O malarstwie Iwo Birkenmajera


Iwo Birkenmajer to jeden z najoryginalniejszych polskich artystów, nierozerwalnie związanych z Krakowem, a przy tym harmonijnie łączących sztukę dawną z najnowszą i tworzących dzieła określane mianem realizmu magicznego.  Jego charakterystyczny rozpoznawalny na pierwszy rzut oka styl, sprawia iż tak chętnie kupują jego prace kolekcjonerzy, jak Leszek Olszowski, który przez lata zgromadził całkiem pokaźną kolekcję jego obrazów.
Pełne symboli, kunsztowne, wyrafinowane obrazy nawiązujące dialog między sztuką europejskiego renesansu i baroku a czasami współczesnymi, dają odbiorcy poczucie piękna, które trwa, wprowadzając widza w szczególny świat wykreowany ze szczególną maestrią.


Perfekcyjne rzemiosło, doskonała znajomość historii sztuki ze wszystkimi jej detalami i niuansami, zabarwiona szczególnym, nieco ironicznym poczuciem humoru, które cechuje artystę - to wszystko sprawia iż na każdym wernisażu Iwo Birkenmajera pojawia się prawdziwy tłum.
Bo Iwo Birkenmajer swoją sztuką przyciąga.
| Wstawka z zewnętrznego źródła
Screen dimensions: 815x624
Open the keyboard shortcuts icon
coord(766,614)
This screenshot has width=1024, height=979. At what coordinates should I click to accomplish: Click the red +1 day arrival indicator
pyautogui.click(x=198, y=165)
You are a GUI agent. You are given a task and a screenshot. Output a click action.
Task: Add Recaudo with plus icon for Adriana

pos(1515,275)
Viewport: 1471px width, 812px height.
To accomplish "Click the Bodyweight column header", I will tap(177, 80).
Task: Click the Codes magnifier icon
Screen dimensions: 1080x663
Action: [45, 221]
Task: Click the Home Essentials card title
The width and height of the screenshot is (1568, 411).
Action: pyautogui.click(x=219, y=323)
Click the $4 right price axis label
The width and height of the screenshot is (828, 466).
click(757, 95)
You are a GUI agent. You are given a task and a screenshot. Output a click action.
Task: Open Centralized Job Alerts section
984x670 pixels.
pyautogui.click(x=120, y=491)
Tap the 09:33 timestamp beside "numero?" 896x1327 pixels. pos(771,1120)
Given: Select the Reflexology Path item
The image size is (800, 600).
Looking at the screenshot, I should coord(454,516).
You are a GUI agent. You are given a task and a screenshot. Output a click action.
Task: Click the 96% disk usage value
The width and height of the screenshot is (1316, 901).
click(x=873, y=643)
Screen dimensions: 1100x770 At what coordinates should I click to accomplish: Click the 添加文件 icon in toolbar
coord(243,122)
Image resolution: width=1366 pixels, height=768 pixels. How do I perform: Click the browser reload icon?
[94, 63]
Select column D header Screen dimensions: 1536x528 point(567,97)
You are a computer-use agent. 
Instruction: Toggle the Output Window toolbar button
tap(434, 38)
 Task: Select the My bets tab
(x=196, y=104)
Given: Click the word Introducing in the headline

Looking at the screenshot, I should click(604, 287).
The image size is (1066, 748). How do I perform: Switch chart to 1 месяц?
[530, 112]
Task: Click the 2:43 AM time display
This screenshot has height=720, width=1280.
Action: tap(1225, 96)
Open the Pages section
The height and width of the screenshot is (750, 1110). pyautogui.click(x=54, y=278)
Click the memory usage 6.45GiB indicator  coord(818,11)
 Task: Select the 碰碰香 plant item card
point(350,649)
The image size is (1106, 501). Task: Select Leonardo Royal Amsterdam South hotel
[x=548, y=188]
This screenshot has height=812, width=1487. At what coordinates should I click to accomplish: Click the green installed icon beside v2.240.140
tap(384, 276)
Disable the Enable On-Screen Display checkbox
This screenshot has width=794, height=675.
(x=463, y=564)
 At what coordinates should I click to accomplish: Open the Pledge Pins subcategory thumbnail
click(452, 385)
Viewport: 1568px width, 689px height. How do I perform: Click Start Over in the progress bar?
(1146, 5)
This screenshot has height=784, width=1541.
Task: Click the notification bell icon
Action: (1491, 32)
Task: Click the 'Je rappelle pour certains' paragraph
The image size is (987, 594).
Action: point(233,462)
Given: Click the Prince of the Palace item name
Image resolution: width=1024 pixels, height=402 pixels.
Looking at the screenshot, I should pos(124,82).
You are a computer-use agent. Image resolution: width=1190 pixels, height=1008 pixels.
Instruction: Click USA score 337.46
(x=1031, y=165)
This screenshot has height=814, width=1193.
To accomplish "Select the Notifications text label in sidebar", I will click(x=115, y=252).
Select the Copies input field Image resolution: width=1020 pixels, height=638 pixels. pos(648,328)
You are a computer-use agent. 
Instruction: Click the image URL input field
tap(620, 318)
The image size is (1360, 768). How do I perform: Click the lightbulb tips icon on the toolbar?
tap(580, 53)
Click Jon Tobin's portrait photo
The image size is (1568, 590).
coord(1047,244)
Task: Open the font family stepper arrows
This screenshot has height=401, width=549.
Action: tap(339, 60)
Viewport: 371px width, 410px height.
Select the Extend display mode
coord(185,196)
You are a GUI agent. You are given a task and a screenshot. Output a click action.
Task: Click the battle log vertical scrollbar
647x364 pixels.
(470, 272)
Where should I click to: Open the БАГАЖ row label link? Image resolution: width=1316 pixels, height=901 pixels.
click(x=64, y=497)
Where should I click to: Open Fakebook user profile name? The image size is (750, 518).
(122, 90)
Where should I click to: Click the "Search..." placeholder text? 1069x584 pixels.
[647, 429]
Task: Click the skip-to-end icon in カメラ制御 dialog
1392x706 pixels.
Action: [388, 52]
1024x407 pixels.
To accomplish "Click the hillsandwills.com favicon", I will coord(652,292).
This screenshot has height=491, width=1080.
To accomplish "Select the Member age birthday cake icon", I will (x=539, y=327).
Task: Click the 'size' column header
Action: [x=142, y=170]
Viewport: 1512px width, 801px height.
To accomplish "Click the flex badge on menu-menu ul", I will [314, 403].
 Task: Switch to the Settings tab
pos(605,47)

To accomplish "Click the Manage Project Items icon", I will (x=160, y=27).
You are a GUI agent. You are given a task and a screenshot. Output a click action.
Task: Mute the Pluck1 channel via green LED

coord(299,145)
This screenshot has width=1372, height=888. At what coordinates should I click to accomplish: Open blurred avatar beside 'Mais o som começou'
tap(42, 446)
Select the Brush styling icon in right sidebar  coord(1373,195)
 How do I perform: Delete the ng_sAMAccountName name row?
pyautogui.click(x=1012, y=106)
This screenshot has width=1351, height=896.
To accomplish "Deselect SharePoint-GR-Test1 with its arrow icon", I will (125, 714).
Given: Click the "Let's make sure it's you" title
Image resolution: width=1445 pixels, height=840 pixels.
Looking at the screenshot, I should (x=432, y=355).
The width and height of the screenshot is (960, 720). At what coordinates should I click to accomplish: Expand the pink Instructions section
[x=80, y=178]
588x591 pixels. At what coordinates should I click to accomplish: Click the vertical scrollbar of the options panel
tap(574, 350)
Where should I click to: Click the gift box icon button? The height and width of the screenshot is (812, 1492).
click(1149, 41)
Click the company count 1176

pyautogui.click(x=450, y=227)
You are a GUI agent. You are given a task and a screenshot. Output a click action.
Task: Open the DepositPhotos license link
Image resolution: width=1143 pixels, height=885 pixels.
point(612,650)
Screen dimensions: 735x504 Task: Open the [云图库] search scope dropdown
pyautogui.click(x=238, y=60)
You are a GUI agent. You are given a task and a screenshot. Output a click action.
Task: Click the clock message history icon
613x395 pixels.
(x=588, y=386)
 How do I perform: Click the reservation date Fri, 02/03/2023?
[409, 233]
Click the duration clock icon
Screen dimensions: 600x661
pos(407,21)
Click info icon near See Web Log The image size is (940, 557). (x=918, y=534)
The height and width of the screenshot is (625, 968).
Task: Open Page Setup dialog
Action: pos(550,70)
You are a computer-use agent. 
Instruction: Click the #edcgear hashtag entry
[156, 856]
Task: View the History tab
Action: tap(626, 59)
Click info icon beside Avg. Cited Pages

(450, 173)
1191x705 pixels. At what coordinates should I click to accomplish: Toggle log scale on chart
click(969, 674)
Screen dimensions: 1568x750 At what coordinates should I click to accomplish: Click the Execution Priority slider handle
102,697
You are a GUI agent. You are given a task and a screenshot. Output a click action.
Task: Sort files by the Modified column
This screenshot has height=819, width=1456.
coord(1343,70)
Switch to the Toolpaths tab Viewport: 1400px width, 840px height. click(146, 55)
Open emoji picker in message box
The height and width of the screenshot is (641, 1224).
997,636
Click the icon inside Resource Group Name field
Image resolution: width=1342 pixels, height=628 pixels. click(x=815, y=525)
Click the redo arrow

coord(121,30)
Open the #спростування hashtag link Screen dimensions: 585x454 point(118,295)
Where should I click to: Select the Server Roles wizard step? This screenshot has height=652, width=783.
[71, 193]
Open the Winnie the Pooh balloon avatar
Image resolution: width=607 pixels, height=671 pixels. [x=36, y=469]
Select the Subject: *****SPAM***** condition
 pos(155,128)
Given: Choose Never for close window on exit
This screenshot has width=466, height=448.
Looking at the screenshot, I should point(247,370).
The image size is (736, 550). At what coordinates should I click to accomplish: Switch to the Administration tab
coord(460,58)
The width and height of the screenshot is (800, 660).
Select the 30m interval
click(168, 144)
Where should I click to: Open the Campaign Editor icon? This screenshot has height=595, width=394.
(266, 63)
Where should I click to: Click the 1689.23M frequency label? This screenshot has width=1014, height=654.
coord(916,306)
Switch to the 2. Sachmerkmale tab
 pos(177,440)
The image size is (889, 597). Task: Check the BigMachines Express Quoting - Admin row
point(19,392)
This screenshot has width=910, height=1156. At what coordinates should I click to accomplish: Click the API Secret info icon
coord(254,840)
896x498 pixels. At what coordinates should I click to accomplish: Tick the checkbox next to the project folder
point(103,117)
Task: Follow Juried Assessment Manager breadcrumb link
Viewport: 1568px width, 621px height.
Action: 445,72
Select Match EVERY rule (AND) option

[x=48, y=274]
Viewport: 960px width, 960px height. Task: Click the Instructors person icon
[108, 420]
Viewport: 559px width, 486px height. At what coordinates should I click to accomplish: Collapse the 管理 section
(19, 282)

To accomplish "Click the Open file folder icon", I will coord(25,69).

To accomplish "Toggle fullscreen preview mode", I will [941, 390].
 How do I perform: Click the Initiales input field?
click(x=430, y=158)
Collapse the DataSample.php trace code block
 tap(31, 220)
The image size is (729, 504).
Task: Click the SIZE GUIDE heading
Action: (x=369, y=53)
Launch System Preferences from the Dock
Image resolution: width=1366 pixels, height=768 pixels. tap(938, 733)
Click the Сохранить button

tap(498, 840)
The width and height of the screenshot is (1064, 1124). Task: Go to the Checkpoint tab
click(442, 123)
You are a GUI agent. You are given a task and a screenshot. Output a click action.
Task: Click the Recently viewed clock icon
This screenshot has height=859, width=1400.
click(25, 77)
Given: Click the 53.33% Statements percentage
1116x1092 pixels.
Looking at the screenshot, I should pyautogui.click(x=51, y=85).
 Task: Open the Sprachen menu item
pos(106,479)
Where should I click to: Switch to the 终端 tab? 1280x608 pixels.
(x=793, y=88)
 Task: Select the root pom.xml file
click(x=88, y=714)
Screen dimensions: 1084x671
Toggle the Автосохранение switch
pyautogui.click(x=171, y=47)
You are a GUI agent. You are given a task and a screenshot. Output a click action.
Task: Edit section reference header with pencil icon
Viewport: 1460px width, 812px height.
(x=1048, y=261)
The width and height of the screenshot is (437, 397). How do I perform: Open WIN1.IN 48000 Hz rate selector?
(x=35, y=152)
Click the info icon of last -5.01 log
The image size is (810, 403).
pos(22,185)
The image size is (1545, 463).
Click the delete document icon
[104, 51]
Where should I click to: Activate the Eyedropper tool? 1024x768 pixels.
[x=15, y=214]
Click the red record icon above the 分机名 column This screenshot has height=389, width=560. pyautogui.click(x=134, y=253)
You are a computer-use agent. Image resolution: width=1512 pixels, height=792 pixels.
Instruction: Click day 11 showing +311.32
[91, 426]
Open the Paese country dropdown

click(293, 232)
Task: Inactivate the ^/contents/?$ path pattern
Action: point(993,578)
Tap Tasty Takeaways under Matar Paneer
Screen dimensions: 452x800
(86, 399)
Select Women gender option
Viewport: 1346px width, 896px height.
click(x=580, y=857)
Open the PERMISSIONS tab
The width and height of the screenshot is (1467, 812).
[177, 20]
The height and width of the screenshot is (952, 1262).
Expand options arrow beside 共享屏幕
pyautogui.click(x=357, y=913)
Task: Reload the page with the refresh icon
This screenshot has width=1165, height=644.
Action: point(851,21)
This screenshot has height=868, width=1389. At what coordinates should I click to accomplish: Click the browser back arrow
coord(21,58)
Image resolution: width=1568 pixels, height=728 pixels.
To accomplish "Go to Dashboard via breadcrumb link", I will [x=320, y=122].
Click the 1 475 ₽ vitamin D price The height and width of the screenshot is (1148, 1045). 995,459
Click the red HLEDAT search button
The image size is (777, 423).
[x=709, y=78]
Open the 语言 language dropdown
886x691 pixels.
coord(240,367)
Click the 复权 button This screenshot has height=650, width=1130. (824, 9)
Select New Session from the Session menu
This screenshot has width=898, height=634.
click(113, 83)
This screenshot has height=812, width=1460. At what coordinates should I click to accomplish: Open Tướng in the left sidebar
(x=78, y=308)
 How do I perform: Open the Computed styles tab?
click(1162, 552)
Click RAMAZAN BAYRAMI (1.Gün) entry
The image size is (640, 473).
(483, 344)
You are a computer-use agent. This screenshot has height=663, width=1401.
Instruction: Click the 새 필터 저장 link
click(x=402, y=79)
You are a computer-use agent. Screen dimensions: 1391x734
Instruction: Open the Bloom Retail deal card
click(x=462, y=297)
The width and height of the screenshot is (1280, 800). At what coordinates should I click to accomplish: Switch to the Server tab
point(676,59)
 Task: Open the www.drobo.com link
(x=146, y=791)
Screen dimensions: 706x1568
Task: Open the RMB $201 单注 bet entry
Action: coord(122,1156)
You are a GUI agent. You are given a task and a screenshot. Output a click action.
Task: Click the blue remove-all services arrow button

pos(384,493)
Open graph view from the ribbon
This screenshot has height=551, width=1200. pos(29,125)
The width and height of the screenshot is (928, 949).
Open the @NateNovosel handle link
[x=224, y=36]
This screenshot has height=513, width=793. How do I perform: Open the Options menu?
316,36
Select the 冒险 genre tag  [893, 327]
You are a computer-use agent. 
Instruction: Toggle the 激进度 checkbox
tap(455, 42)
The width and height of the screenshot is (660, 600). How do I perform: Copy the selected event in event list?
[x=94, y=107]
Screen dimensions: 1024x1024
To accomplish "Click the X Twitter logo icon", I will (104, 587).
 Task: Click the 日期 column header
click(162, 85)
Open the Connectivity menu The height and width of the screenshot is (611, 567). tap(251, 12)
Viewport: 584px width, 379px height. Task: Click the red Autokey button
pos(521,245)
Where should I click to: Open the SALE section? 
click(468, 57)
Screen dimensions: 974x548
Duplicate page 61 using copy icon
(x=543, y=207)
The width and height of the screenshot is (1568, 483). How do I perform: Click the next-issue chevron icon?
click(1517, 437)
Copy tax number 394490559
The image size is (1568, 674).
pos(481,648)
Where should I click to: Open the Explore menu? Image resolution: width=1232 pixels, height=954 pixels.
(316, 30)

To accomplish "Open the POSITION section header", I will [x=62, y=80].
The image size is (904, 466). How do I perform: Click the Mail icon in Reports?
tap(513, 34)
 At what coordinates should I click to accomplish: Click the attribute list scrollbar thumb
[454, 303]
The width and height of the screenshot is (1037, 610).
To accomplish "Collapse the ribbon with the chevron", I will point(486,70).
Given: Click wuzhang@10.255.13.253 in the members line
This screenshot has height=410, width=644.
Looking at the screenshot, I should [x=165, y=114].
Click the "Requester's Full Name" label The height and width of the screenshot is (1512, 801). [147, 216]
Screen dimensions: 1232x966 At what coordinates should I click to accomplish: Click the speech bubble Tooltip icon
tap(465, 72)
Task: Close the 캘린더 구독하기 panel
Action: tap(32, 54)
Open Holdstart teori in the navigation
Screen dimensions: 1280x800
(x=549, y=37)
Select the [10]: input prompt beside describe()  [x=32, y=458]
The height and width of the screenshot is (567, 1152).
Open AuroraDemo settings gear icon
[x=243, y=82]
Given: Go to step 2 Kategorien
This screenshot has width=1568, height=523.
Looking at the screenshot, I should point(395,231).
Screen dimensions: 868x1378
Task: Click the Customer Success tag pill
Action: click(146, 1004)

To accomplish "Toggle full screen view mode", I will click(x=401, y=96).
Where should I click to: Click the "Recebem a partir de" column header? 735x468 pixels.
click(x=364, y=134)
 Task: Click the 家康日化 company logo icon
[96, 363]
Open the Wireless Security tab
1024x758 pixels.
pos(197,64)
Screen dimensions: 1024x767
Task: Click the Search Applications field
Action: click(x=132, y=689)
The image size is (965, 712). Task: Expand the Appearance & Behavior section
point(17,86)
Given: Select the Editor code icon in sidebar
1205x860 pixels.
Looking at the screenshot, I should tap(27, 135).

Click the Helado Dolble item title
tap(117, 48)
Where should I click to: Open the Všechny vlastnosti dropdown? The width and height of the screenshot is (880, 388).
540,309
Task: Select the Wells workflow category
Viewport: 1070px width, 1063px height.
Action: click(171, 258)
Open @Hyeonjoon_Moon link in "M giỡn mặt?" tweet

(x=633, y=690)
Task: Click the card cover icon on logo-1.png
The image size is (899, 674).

Tworzy obrazy, które nasycone są duchem wielkich arcydzieł. Pięknem detali, strojów, nakryć głowy, drobiazgów wypełniających zarówno portrety, jak i pejzaże czy  martwe natury. Te ostatnie mają "za modeli" mało wytworne warzywa jak kalarepa, czosnek czy seler, ale za to jak malowane!


Iwo Birkenmajer jest niczym jeden z małych mistrzów holenderskich, którzy w epoce baroku z takim uporem uwieczniali kawałki sera, winogrona, ryby, kwiaty czy inne zwykłe tematy brawurowo komponując z nich prawdziwie królewskie malarskie uczty. Nic dziwnego zatem, że w XVII wieku mieszczanie holenderscy tak chętnie kupowali takie martwe natury i wieszali na ścianach swych domostw, by z upodobaniem wpatrywać się w nie, myśląc o kruchości świata doczesnego i marności bogactw, które zgromadzili. Iwo Birkenmajer również podejmuje ten  wątek, umieszczając  w swoim malarskim świecie  autoportrety.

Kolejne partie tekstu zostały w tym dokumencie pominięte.